■ TASK BRIEF
Copy out again, unchanged, the listing below from the line that has "Viewport: 548px width, 539px height." through the line that has "Click the phone number 4 input field".

■ ENTRIES SHOWN
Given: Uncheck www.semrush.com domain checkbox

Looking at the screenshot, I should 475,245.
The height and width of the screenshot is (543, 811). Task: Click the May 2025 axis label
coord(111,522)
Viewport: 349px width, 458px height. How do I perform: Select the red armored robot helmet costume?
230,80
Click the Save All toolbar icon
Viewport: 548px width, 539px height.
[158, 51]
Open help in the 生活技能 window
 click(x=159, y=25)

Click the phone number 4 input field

--

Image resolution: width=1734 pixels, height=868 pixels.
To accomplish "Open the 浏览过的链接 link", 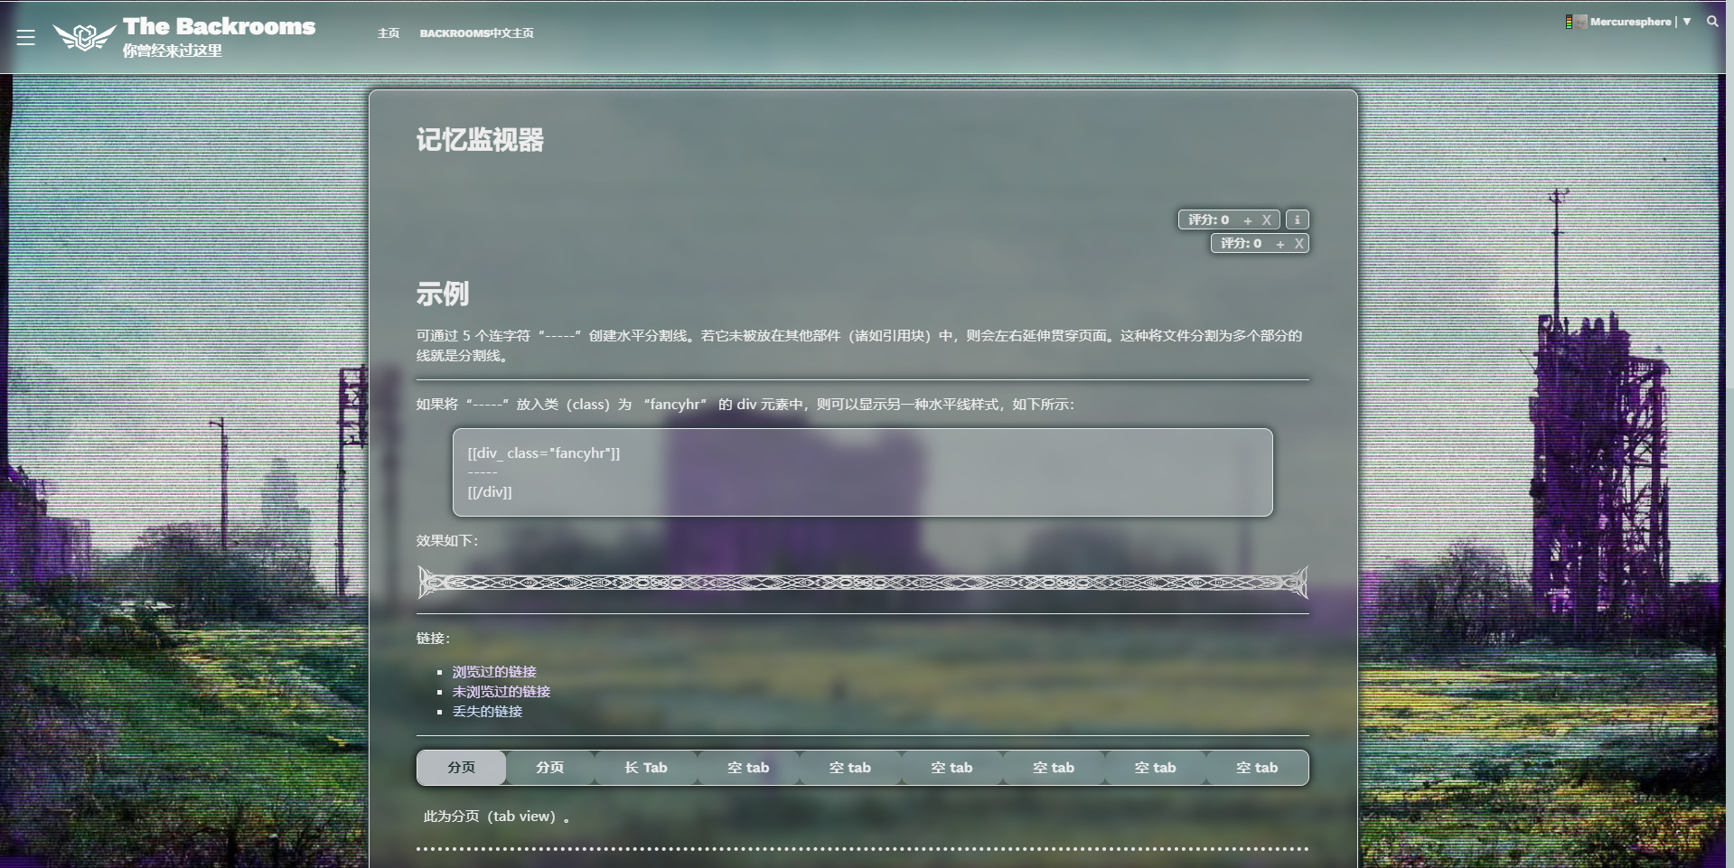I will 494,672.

==

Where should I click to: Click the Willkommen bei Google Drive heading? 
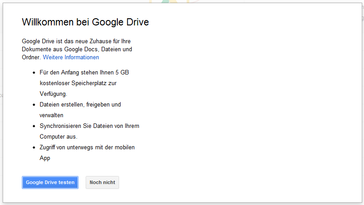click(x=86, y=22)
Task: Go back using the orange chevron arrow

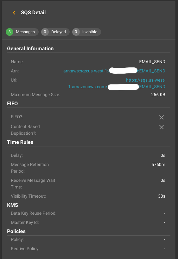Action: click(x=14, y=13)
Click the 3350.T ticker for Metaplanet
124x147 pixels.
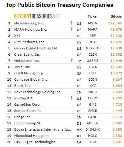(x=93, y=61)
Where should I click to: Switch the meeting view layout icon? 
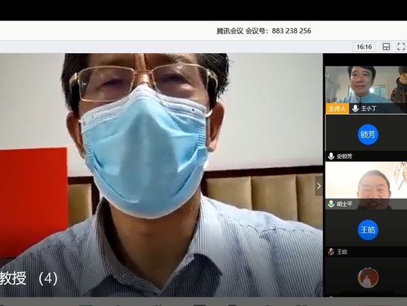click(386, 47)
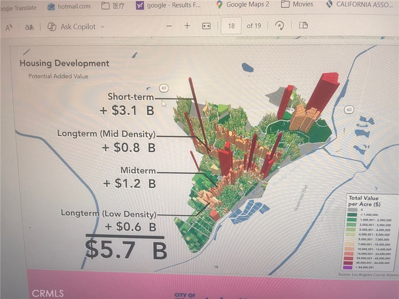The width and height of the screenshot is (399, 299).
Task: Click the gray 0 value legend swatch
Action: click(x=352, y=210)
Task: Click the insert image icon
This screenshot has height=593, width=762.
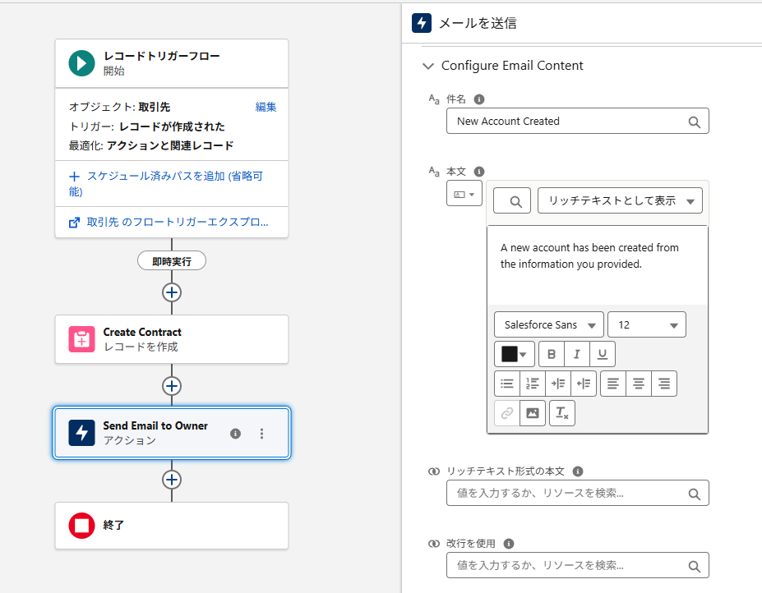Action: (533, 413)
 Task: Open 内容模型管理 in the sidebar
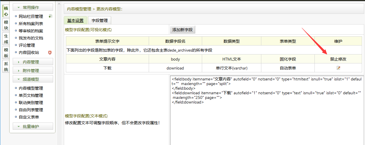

■ RESPONSE BOX
Viewport: 548px width, 539px height.
[158, 51]
Open help in the 生活技能 window
 click(x=159, y=25)

Click the phone number 4 input field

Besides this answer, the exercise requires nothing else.